7.         On a Tuesday in late July 2010, I had collected $410,000 in presold diamonds and was visiting family in rural Manitoba. The credit memo was set to expire the following Tuesday, and unfortunately an unforeseen family circumstance developed that prevented me from travelling directly back to Vancouver to drop the funds off at O’Neill Diamonds Inc. Knowing that I had to get the funds back to Vancouver by Tuesday, August 5th, 2010, at the latest, I contacted my close friend Cirilo Lopez, whom I knew was also out in Manitoba and would soon be returning for the west coast.

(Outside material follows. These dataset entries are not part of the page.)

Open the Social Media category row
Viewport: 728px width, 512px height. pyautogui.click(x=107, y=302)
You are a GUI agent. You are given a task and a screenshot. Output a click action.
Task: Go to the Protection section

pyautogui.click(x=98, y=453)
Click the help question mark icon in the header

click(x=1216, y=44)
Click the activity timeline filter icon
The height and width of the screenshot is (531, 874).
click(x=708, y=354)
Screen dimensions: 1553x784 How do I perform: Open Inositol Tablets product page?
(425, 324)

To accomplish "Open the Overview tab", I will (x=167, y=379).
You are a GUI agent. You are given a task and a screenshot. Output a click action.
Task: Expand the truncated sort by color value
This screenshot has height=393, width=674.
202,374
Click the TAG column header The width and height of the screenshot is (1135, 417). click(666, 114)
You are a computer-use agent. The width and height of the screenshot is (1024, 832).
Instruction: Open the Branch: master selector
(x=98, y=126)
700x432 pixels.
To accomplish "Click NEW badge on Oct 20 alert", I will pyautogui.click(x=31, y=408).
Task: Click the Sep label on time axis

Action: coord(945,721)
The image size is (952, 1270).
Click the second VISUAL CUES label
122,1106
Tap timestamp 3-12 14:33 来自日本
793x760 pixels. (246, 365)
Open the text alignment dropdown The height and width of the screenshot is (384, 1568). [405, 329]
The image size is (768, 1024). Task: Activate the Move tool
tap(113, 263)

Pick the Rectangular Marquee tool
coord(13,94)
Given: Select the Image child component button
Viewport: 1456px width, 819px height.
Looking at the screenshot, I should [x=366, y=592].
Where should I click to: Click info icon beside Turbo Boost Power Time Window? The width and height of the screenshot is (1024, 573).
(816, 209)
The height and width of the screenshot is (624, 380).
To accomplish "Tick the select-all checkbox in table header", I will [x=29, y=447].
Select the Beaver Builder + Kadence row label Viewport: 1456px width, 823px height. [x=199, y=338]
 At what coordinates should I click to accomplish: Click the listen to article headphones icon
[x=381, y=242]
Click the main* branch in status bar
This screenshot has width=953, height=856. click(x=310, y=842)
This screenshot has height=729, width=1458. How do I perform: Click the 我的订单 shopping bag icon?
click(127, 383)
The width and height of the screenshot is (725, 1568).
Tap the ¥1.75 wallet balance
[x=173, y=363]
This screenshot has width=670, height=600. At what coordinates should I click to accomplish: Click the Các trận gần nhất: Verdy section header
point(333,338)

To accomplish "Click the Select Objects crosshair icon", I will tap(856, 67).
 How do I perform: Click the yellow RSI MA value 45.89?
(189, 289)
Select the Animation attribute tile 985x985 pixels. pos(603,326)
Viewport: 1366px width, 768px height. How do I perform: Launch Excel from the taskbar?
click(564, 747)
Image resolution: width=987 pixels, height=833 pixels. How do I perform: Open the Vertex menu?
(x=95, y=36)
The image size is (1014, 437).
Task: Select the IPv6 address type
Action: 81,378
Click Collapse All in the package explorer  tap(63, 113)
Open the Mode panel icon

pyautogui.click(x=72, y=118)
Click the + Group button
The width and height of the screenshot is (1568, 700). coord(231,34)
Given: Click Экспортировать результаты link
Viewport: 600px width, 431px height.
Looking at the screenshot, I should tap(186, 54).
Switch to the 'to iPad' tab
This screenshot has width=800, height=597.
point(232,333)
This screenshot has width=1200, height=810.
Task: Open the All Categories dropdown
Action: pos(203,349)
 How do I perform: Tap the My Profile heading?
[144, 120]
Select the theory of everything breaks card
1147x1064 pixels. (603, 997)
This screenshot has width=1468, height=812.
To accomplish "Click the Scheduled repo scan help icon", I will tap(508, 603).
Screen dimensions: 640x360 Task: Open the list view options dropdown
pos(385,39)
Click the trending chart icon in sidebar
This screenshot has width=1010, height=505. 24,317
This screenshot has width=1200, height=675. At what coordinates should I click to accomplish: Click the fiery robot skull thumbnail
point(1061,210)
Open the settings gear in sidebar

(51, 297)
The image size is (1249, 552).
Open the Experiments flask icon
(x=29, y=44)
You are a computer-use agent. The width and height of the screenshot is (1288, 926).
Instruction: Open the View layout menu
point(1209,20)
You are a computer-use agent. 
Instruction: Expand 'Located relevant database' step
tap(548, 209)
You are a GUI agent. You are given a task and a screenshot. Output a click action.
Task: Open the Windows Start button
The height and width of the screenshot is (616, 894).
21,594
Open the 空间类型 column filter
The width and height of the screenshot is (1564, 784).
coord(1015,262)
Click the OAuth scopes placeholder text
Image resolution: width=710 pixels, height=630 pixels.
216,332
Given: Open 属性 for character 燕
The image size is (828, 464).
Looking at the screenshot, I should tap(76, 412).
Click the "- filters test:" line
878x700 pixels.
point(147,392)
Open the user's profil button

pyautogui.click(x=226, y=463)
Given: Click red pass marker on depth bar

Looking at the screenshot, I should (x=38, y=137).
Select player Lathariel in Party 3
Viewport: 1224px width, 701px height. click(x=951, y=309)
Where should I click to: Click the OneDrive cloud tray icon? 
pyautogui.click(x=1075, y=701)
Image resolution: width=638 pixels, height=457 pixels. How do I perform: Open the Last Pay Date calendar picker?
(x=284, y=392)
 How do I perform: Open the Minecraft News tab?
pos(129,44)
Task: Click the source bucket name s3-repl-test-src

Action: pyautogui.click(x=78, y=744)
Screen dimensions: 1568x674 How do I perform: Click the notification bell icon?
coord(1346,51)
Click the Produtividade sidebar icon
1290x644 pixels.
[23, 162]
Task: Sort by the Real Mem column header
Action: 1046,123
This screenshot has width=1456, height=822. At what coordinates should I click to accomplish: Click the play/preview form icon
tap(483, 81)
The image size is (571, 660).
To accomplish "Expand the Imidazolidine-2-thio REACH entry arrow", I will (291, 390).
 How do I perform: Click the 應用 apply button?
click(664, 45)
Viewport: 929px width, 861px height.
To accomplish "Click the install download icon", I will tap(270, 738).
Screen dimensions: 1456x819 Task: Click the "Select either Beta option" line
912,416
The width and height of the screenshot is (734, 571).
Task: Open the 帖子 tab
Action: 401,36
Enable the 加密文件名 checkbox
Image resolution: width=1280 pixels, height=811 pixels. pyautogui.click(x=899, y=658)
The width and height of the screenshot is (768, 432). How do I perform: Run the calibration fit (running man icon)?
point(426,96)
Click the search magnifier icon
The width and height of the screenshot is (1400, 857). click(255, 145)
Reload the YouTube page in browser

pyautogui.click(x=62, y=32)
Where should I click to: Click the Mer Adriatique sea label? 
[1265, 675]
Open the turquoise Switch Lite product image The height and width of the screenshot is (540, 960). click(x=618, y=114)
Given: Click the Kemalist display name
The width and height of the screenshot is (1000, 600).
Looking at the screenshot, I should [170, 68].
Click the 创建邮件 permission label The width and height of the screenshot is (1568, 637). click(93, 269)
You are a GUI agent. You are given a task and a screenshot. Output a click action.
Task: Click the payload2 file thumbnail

Being in somewhat of a jam, but needing the funds to be delivered, I reached out to Lopez and asked if he would drop the funds off at my house. My plan was to fly out early on Tuesday morning, pick up the funds and take them directly to O’Neill Diamonds Inc.

8.         On Wednesday, July 30, 2010, Lopez came up to the house where I was staying in Manitoba and picked up the O’Neill cash from me and we agreed to drop the funds off at my  home, at the time located in Langley, BC.

9.         On early Thursday morning, I received a telephone call from Lopez, indicating that something unanticipated had come up and that he suddenly was unable to travel out to BC. I agreed to meet Lopez at a spot in Portage La Prairie, MB, where I then took back the funds.

10.       Knowing that I had only a limited amount of time to transport the funds back to Vancouver, I began immediately travelling west. By the time I had reached Regina, SK, I was pulled over on Highway 1 and arrested for possession of funds obtained by crime.

[56]         He expanded on this evidence during his cross-examination. Essentially, he testified that he learned a birthday party was being held in Calgary for his girlfriend. He wanted to attend the party. He arranged for Mr. Lopez to transport the cash from the diamond sales back to British Columbia, but at the last minute Mr. Lopez was unable to do so. Accordingly, the cash was returned to him at Portage La Prairie on July 10, 2010 (as observed by the police surveillance), and he planned to drive back to Vancouver (in time to comply to the terms of the credit memo), then turn around and return to Calgary for the party. Of course, he was arrested in or near Regina and never made it to the party.

[57]         During cross-examination, Mr. Coffey maintained that the seized money was the same money in the same wrapping and locked bag that he had delivered to Mr. Lopez four days earlier. He testified that he vacuum-packed the money himself because it was his habit to do so. His family is in the funeral home business and they deal frequently in cash. He said they often vacuum-pack cash because it is a tidier way to manage the cash. He testified that the cash seized by the Regina police belonged to the diamond wholesaler, who had sued him in the Supreme Court for the money. He did not defend the law suit and, although a writ was issued. The diamond wholesaler took no further steps to pursue it.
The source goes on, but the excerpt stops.